# RECORDS SUPPLIED
-=-=-

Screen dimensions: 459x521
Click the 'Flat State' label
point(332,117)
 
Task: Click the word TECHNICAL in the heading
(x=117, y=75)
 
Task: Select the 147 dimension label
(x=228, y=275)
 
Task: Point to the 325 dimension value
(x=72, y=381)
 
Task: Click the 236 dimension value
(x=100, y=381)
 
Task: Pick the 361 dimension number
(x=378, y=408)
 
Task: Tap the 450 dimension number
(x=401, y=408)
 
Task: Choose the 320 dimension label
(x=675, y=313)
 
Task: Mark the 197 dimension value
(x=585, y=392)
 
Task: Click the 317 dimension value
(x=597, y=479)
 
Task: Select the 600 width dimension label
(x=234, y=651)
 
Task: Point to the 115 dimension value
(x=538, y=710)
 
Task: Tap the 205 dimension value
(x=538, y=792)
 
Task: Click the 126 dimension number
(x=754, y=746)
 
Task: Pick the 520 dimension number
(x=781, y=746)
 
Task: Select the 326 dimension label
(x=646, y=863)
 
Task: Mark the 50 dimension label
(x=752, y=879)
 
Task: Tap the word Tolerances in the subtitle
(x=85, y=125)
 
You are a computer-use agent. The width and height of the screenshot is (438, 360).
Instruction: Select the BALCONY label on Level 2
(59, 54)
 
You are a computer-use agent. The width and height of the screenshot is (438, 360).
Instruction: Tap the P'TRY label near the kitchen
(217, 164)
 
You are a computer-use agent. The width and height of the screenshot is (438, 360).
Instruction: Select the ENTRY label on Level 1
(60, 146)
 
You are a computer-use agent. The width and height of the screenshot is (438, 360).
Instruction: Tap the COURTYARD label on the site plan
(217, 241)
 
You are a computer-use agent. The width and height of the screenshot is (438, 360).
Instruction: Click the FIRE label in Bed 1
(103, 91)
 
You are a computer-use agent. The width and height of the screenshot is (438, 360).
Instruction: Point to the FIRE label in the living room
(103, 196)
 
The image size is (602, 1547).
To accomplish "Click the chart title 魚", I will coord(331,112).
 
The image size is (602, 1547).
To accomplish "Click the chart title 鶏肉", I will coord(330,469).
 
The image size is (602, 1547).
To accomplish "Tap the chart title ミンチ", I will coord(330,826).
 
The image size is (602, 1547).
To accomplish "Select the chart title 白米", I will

-=-=-

# TO DO
Pick out each line of the material above that contains the word "value", and copy those lines.

# RESPONSE
Task: Point to the 325 dimension value
Task: Click the 236 dimension value
Task: Mark the 197 dimension value
Task: Click the 317 dimension value
Task: Point to the 115 dimension value
Task: Tap the 205 dimension value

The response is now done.